BERLIN, April 29 (Xinhua) -- Escalating conflict in the Middle East is driving up living costs in Germany, with official data released Wednesday pointing to renewed inflationary pressure in Europe's largest economy and raising concerns over its fragile recovery.
Preliminary figures from the Federal Statistical Office (Destatis) showed Germany's inflation rate rose to 2.9 percent in April from 2.7 percent in March, as surging energy prices fed into broader consumer costs. The increase marks a clear shift from the roughly 2-percent level seen in recent months.
Energy prices jumped 10.1 percent year-on-year in April, the sharpest increase since February 2023, Destatis said.

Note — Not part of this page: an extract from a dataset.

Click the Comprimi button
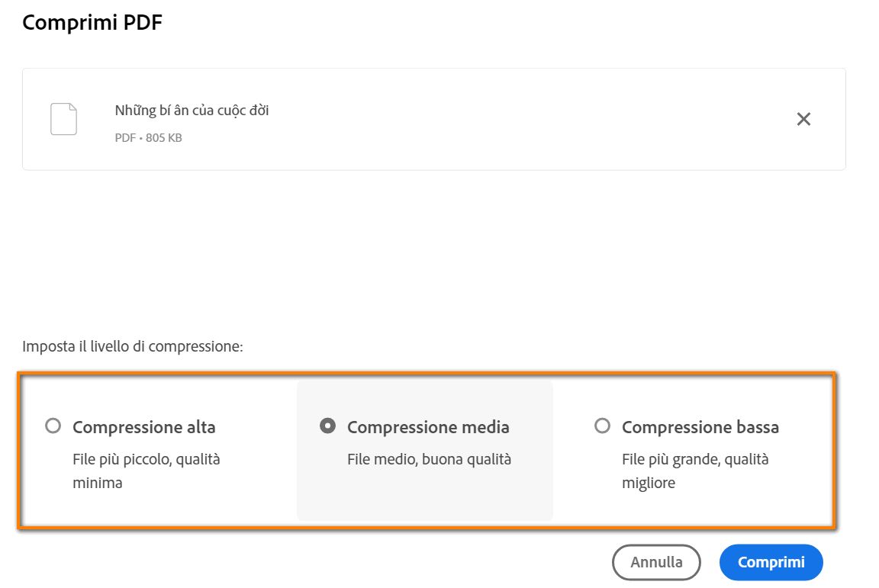 (x=771, y=561)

Fuel costs have risen steadily since tensions in the Middle East escalated in late February, disrupting shipping through the Strait of Hormuz. Energy prices had already climbed 7.2 percent in March, marking their first increase since late 2023.
"Inflation rose in April only because of higher energy prices," said Joerg Kraemer, chief economist at Commerzbank. "But surveys show that companies will move quickly to pass on rising energy costs, and will soon raise prices for other goods and services."
A survey published Wednesday by the Munich-based ifo Institute showed a growing number of German firms plan significant price increases. Its price expectations index rose to 31.6 points in April from 25.5 in March, the highest level since January 2023.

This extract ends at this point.